What the task requires = Every record below must be returned exactly as it was received.

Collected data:
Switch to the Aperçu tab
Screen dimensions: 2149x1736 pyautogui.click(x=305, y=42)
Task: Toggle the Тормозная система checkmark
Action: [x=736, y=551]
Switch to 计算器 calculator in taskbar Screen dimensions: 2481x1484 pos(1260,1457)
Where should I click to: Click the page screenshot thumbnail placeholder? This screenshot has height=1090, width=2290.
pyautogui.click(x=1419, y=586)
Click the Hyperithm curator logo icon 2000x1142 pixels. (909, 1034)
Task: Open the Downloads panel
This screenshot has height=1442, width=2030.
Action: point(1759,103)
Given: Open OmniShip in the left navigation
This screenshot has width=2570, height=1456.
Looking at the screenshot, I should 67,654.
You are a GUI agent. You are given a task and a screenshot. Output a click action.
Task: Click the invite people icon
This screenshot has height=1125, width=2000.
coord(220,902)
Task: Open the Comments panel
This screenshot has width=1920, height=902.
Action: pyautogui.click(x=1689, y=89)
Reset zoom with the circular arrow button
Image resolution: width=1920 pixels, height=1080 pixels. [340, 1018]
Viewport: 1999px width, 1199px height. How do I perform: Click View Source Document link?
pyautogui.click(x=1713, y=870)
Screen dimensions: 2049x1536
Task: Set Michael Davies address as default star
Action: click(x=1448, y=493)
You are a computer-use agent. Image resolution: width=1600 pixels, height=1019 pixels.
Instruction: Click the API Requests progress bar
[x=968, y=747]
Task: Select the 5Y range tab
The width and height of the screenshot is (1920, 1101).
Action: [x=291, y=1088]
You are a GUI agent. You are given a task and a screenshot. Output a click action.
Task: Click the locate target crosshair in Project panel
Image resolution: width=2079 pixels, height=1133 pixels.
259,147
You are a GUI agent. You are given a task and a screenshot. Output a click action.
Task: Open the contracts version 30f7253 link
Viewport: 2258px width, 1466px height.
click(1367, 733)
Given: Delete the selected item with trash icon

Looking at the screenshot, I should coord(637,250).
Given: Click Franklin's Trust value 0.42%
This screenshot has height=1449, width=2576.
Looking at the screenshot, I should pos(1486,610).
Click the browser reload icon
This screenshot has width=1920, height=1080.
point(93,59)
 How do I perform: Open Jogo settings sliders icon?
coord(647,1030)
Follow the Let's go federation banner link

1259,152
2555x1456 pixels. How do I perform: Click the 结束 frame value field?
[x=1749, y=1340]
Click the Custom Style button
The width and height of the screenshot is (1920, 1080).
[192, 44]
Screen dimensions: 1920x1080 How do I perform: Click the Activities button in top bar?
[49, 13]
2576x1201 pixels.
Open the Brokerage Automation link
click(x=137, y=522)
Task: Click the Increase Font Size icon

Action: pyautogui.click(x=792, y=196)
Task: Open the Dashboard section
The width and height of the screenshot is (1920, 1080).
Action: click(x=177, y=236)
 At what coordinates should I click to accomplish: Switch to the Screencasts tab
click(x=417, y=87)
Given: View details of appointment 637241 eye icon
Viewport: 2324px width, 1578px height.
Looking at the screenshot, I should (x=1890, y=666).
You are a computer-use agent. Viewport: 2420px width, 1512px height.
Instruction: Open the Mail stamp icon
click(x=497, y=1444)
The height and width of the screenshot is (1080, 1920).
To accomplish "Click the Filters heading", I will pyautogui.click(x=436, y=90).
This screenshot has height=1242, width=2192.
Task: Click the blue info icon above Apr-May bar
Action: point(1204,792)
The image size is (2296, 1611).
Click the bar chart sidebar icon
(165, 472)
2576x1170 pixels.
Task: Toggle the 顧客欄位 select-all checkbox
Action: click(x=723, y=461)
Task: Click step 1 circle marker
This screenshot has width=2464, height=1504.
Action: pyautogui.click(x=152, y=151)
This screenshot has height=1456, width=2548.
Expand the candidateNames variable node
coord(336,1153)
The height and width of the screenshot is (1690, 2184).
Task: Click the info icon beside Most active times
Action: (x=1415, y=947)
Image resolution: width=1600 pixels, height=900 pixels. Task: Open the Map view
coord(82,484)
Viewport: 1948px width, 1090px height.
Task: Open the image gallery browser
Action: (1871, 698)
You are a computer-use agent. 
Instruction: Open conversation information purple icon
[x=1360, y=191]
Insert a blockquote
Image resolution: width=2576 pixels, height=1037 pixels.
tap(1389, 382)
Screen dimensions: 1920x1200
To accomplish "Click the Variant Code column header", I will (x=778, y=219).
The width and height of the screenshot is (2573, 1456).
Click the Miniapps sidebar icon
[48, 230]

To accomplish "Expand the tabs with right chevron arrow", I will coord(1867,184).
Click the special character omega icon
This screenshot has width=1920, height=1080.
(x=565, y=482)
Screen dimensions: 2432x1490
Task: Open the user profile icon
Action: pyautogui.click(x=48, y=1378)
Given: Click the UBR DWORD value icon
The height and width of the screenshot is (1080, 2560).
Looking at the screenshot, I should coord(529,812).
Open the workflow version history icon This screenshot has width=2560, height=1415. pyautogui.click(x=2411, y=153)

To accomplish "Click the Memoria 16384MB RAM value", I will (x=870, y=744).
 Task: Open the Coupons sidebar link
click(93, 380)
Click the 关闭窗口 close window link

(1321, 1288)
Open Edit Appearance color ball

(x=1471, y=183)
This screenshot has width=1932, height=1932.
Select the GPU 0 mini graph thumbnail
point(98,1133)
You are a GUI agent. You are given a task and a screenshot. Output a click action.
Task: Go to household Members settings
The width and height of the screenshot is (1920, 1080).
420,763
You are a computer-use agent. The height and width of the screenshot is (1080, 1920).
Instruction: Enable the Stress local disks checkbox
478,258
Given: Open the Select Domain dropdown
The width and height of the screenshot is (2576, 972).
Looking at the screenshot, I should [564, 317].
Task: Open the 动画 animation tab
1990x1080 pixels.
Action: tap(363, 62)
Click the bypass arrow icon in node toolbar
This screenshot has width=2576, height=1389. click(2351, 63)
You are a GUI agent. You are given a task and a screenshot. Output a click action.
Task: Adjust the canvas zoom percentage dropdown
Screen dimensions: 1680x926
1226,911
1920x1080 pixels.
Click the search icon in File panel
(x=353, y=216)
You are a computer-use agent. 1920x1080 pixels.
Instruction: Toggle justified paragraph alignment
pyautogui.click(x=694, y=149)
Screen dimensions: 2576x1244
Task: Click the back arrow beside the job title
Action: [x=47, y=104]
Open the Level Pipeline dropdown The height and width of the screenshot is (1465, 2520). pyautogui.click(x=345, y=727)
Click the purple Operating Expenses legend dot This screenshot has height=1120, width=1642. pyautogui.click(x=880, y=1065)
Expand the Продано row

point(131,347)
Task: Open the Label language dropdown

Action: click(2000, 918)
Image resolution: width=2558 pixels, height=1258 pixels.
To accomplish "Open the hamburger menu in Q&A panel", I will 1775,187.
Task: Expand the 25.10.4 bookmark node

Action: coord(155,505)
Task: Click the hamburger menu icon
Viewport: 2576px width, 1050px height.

Response to this exercise =
Switch to the Aperçu tab
Screen dimensions: 2149x1736 pyautogui.click(x=305, y=42)
Task: Toggle the Тормозная система checkmark
Action: [x=736, y=551]
Switch to 计算器 calculator in taskbar Screen dimensions: 2481x1484 pos(1260,1457)
Where should I click to: Click the page screenshot thumbnail placeholder? This screenshot has height=1090, width=2290.
pyautogui.click(x=1419, y=586)
Click the Hyperithm curator logo icon 2000x1142 pixels. (909, 1034)
Task: Open the Downloads panel
This screenshot has height=1442, width=2030.
Action: point(1759,103)
Given: Open OmniShip in the left navigation
This screenshot has width=2570, height=1456.
Looking at the screenshot, I should 67,654.
You are a GUI agent. You are given a task and a screenshot. Output a click action.
Task: Click the invite people icon
This screenshot has height=1125, width=2000.
coord(220,902)
Task: Open the Comments panel
This screenshot has width=1920, height=902.
Action: pyautogui.click(x=1689, y=89)
Reset zoom with the circular arrow button
Image resolution: width=1920 pixels, height=1080 pixels. [340, 1018]
Viewport: 1999px width, 1199px height. How do I perform: Click View Source Document link?
pyautogui.click(x=1713, y=870)
Screen dimensions: 2049x1536
Task: Set Michael Davies address as default star
Action: click(x=1448, y=493)
You are a computer-use agent. Image resolution: width=1600 pixels, height=1019 pixels.
Instruction: Click the API Requests progress bar
[x=968, y=747]
Task: Select the 5Y range tab
The width and height of the screenshot is (1920, 1101).
Action: [x=291, y=1088]
You are a GUI agent. You are given a task and a screenshot. Output a click action.
Task: Click the locate target crosshair in Project panel
Image resolution: width=2079 pixels, height=1133 pixels.
259,147
You are a GUI agent. You are given a task and a screenshot. Output a click action.
Task: Open the contracts version 30f7253 link
Viewport: 2258px width, 1466px height.
click(1367, 733)
Given: Delete the selected item with trash icon

Looking at the screenshot, I should coord(637,250).
Given: Click Franklin's Trust value 0.42%
This screenshot has height=1449, width=2576.
Looking at the screenshot, I should pos(1486,610).
Click the browser reload icon
This screenshot has width=1920, height=1080.
point(93,59)
 How do I perform: Open Jogo settings sliders icon?
coord(647,1030)
Follow the Let's go federation banner link

1259,152
2555x1456 pixels. How do I perform: Click the 结束 frame value field?
[x=1749, y=1340]
Click the Custom Style button
The width and height of the screenshot is (1920, 1080).
[192, 44]
Screen dimensions: 1920x1080 How do I perform: Click the Activities button in top bar?
[49, 13]
2576x1201 pixels.
Open the Brokerage Automation link
click(x=137, y=522)
Task: Click the Increase Font Size icon

Action: pyautogui.click(x=792, y=196)
Task: Open the Dashboard section
The width and height of the screenshot is (1920, 1080).
Action: click(x=177, y=236)
 At what coordinates should I click to accomplish: Switch to the Screencasts tab
click(x=417, y=87)
Given: View details of appointment 637241 eye icon
Viewport: 2324px width, 1578px height.
Looking at the screenshot, I should (x=1890, y=666).
You are a computer-use agent. Viewport: 2420px width, 1512px height.
Instruction: Open the Mail stamp icon
click(x=497, y=1444)
The height and width of the screenshot is (1080, 1920).
To accomplish "Click the Filters heading", I will pyautogui.click(x=436, y=90).
This screenshot has height=1242, width=2192.
Task: Click the blue info icon above Apr-May bar
Action: point(1204,792)
The image size is (2296, 1611).
Click the bar chart sidebar icon
(165, 472)
2576x1170 pixels.
Task: Toggle the 顧客欄位 select-all checkbox
Action: click(x=723, y=461)
Task: Click step 1 circle marker
This screenshot has width=2464, height=1504.
Action: pyautogui.click(x=152, y=151)
This screenshot has height=1456, width=2548.
Expand the candidateNames variable node
coord(336,1153)
The height and width of the screenshot is (1690, 2184).
Task: Click the info icon beside Most active times
Action: (x=1415, y=947)
Image resolution: width=1600 pixels, height=900 pixels. Task: Open the Map view
coord(82,484)
Viewport: 1948px width, 1090px height.
Task: Open the image gallery browser
Action: (1871, 698)
You are a computer-use agent. 
Instruction: Open conversation information purple icon
[x=1360, y=191]
Insert a blockquote
Image resolution: width=2576 pixels, height=1037 pixels.
tap(1389, 382)
Screen dimensions: 1920x1200
To accomplish "Click the Variant Code column header", I will (x=778, y=219).
The width and height of the screenshot is (2573, 1456).
Click the Miniapps sidebar icon
[48, 230]

To accomplish "Expand the tabs with right chevron arrow", I will coord(1867,184).
Click the special character omega icon
This screenshot has width=1920, height=1080.
(x=565, y=482)
Screen dimensions: 2432x1490
Task: Open the user profile icon
Action: pyautogui.click(x=48, y=1378)
Given: Click the UBR DWORD value icon
The height and width of the screenshot is (1080, 2560).
Looking at the screenshot, I should coord(529,812).
Open the workflow version history icon This screenshot has width=2560, height=1415. pyautogui.click(x=2411, y=153)

To accomplish "Click the Memoria 16384MB RAM value", I will (x=870, y=744).
 Task: Open the Coupons sidebar link
click(93, 380)
Click the 关闭窗口 close window link

(1321, 1288)
Open Edit Appearance color ball

(x=1471, y=183)
This screenshot has width=1932, height=1932.
Select the GPU 0 mini graph thumbnail
point(98,1133)
You are a GUI agent. You are given a task and a screenshot. Output a click action.
Task: Go to household Members settings
The width and height of the screenshot is (1920, 1080).
420,763
You are a computer-use agent. The height and width of the screenshot is (1080, 1920).
Instruction: Enable the Stress local disks checkbox
478,258
Given: Open the Select Domain dropdown
The width and height of the screenshot is (2576, 972).
Looking at the screenshot, I should [564, 317].
Task: Open the 动画 animation tab
1990x1080 pixels.
Action: tap(363, 62)
Click the bypass arrow icon in node toolbar
This screenshot has width=2576, height=1389. click(2351, 63)
You are a GUI agent. You are given a task and a screenshot. Output a click action.
Task: Adjust the canvas zoom percentage dropdown
Screen dimensions: 1680x926
1226,911
1920x1080 pixels.
Click the search icon in File panel
(x=353, y=216)
You are a computer-use agent. 1920x1080 pixels.
Instruction: Toggle justified paragraph alignment
pyautogui.click(x=694, y=149)
Screen dimensions: 2576x1244
Task: Click the back arrow beside the job title
Action: [x=47, y=104]
Open the Level Pipeline dropdown The height and width of the screenshot is (1465, 2520). pyautogui.click(x=345, y=727)
Click the purple Operating Expenses legend dot This screenshot has height=1120, width=1642. pyautogui.click(x=880, y=1065)
Expand the Продано row

point(131,347)
Task: Open the Label language dropdown

Action: click(2000, 918)
Image resolution: width=2558 pixels, height=1258 pixels.
To accomplish "Open the hamburger menu in Q&A panel", I will 1775,187.
Task: Expand the 25.10.4 bookmark node

Action: coord(155,505)
Task: Click the hamburger menu icon
Viewport: 2576px width, 1050px height.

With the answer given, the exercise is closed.